With a few exceptions, the BBC news always has a left wing bias.
It was Blairs broadcasting company until he left.
- Vanessa Morris, Richmond Surrey
Like most economic 'experts', both of them are wiseacres, more image than subtance, who respond to events in the usual predictable ways instead of anticipating and then providing a genuinely insightful take on them.
- Eric Legge, Ongar, Essex
Peston is truly dreadful - if you actually listen to some of his journalism you would actually believe that the world was going to end tomorrow and the only person to save us would be Winston Churchill or FDR and a "New Deal" plan. This is a totally different set of circumstances Peston to the 1930's so stop the pointless comparison. At times he has verged on irresponsible when putting his unjustified opinions ahead of actual fact and but dressing them up in his ever-so-superior patronising voice. No - I am not a big fan!!
- Andrew, St. John's Wood, London
You forget to mention she is best mates with Ed Balls - now that is a fabulous credential.
Do the BBC have any journalists who are not from left wing elitist back grounds?
- Objective Bbc, London
There is a considerable number of people in this world that firmly believe Robert Preston contributed more to the panic state of the economic world than you might care to imagine. Not a guy to listen to or even take notice of if you have a modicum of intelligence!! If you want to stop your son or daughter entering into financial journalism reference to the said Mr.
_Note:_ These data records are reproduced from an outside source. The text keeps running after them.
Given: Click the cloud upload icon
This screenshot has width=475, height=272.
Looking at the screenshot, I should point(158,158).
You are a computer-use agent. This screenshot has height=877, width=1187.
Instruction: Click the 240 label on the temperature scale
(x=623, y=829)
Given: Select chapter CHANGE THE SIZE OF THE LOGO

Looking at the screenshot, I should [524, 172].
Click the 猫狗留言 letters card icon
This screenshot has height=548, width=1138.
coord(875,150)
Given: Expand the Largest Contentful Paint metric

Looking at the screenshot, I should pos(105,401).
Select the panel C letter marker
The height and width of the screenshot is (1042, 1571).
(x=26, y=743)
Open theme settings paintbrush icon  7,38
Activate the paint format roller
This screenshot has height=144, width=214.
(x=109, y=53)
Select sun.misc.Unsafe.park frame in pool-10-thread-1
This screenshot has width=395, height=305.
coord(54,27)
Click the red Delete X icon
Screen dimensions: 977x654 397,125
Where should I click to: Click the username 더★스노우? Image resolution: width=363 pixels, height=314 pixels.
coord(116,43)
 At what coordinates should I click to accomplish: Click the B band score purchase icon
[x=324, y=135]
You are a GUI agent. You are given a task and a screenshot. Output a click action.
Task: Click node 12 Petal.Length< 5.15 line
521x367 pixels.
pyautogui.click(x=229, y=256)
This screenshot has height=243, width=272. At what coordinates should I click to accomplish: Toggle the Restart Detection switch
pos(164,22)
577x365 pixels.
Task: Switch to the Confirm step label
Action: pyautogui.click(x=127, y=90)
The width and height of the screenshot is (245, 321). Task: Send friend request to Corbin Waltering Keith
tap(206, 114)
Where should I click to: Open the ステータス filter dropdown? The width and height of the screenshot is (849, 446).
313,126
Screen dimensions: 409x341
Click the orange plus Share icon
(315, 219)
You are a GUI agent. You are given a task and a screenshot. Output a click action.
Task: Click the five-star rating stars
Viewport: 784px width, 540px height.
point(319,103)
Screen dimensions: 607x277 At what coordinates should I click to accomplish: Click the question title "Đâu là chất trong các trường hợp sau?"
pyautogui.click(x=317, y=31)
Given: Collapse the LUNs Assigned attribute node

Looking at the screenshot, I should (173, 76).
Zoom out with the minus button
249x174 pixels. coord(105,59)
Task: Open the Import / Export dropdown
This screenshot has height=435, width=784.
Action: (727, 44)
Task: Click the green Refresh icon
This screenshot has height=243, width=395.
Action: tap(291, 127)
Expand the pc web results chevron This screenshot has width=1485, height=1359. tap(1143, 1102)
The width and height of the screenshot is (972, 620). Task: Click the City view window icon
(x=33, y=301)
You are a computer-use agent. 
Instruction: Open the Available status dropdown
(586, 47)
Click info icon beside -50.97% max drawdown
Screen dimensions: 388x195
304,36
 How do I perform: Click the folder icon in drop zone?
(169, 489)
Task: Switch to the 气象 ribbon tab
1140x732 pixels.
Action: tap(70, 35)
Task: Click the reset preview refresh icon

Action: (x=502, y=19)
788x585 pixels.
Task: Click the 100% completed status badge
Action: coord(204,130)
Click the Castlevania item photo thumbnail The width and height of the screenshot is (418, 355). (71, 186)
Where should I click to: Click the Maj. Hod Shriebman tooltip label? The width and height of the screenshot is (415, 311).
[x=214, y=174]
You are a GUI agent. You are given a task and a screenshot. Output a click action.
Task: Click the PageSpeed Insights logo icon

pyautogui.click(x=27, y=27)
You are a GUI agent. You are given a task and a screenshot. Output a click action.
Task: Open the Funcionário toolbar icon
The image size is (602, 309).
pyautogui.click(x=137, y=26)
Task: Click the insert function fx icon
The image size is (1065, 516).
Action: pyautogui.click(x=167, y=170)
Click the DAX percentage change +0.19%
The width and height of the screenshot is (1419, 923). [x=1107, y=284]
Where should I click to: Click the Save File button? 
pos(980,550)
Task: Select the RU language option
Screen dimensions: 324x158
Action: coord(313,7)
Preston might just do the trick.
- Pecomo, Dubai UAE
I don't think I like crumpets
- Bob Jones, London
I remember the year (late 2007) before the bank crisis, Stephanie predicting on Newsnight that things wouldn't get too bad so her maternity leave was convenient for her in avoiding scrutiny of her forecasting abilities late last year! Peston I think has an "I told you so" intonation, but like Flanders he didn't tell us so in advance that the banking system would nearly collapse.
- Mike, london
Both of them are slaves to the kind of economic thinking that has got this country into the the current mess - cheap money, borrowing, Government "investment" (was there ever such a misplaced term?) - but I do agree with Ian Davies that Peston's delivery is excruciatingly bad.
He is like the bore in the pub who insists on telling a funny story but just cannot spit his sentences out or get to the punchline. When he is being "interviewed' by a BBC colleague on Newsnight or whatever, you can even feel (and sometimes see) their own boredom and impatience rising to the surface.
- Steve, London, UK
Stephanie Flanders, 'the thinking mans crumpet', isn't that the truth !!!!
- Dave Morris, Sunderland
If her career was so important to her, then she should have opted either to employ a nanny and get back to work or not become a mother!!!
In my day you just had to make that choice because we had to support our own family, two children was about all the ordinary couples could afford, there were no hand outs from the GOVERNMENT to help us through the bad times!
We have become a Nanny State and also OVERPOPULATED thus, in my opinion contributing far too much to Global Warming.
David Attenborough is quite right, we should be restricting our family size - this could be easily controlled by taking away so many benefits as well as withdrawing free IVF treatment to any women who is single or with a partner of either sex i.e not married. I know it sounds awaul but the population is in jeapordy it's time we brought in certain restrictions... Besides it would help reduce the governments debt..
- Sam, Stonehouse, England
I absolutely cannot bear to listen to Robert Peston on the TV or radio, I find his delivery to be excruciatingly awful. I can never focus on what the story is about as I cringe at his dreadful tone, long gaps and d-r-a-w-n out words. I just have to switch him off or switch channels. I'm sure his business knowledge is encyclopaedic but with such awful delivery I'd take anyone else over Robert in delivering this information to us.
- Ian Davies, London, UK
I think there are more than enough economic stories to cover for both of them.